Quelques mois plus tard, il part pour l’Italie. La motion n’a pas été acceptée, la démocratie n’est pas pour tout de suite. Elle ne se fait toutefois pas attendre longtemps car plus tard dans l’année, des élections (même si elles ne sont pas directes) sont tout de même organisées et l’opposition place Tancredo Neves au pouvoir. Il est le premier président élu de façon démocratique (mais indirecte). Il ne siégera cependant jamais car il mourra avant le début de son mandat.

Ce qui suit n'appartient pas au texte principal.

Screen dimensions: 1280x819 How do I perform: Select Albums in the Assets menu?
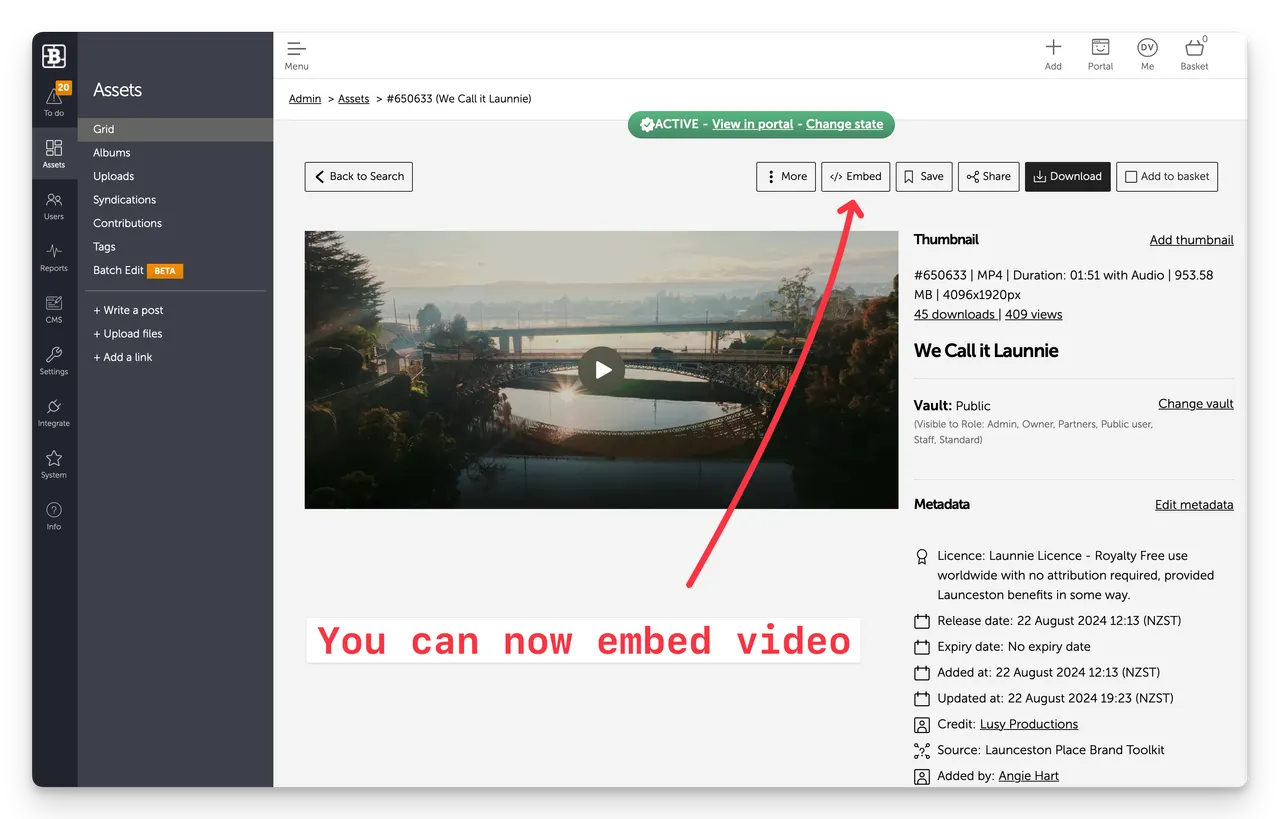click(112, 153)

En Italie, Sócrates s’enfonce de plus en plus. Chaque jour, il barre la date sur un calendrier, comptant les heures qui le séparent de la fin de son contrat. Il organise des fêtes – un carnaval de deux jours pour tous les footballeurs brésiliens d’Italie, philosophe, siège à l’université, fume et bois mais ne s’adapte pas aux exigences de la Fiorentina. Physiquement, les entraînements sont trop durs pour lui. Les fans le critiquent : il ne vaut pas l’argent dépensé pour son transfert.

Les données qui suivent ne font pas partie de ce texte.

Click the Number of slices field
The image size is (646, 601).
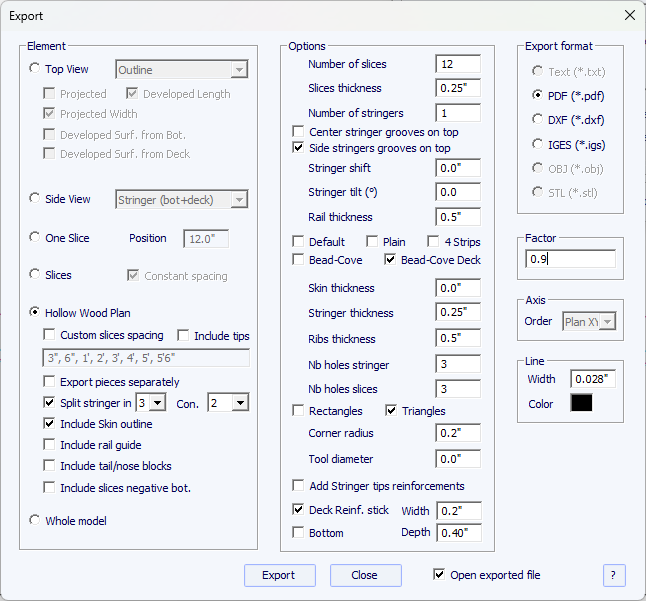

A Corinthians, son départ sonne le glas de la démocratie. Walter Casagrande, Zenon, Biro-Biro, Wladimir… tous quittent le club qui renoue avec les dettes (à l’époque de la démocratie, il faisait des bénéfices et avait 3 millions de dollars en caisse) et est repris en main par une direction. Emerson Leão, le gardien égocentrique, en profite pour casser du sucre sur le dos de la philosophie.  » Ce n’était pas la démocratie, c’était l’anarchie.  »

Sócrates meurt le 4 décembre 2011. Il a brûlé la chandelle par les deux bouts. Son corps n’en peut plus. Dans un pays où des stars du football comme Zico, Pelé ou Romário sont devenus politiciens, lui, le personnage central de la démocratie à l’époque de la dictature, n’a jamais eu de fonction officielle. Malgré l’amitié qui le liait au président Lula. Il se voyait comme un messager, rien de plus. Dans une de ses dernières interviews, il déclarait vouloir écrire un livre et créer un personnage de BD, Doutorzinho, qui aurait illustré les problèmes auxquels sont confrontés les jeunes. Ce livre ne sortira jamais. Hospitalisé à trois reprises en quatre mois, Sócrates meurt à l’âge de 57 ans, des suites d’une infection bactérienne.

PAR PETER T’KINT

Footballeur de génie, Sócrates préférait les talonnades et autres fantaisies au dur labeur.

La democracia corinthiana, c’est : chacun une voix, aussi bien le président que les joueurs, le chauffeur du bus ou le responsable du matériel.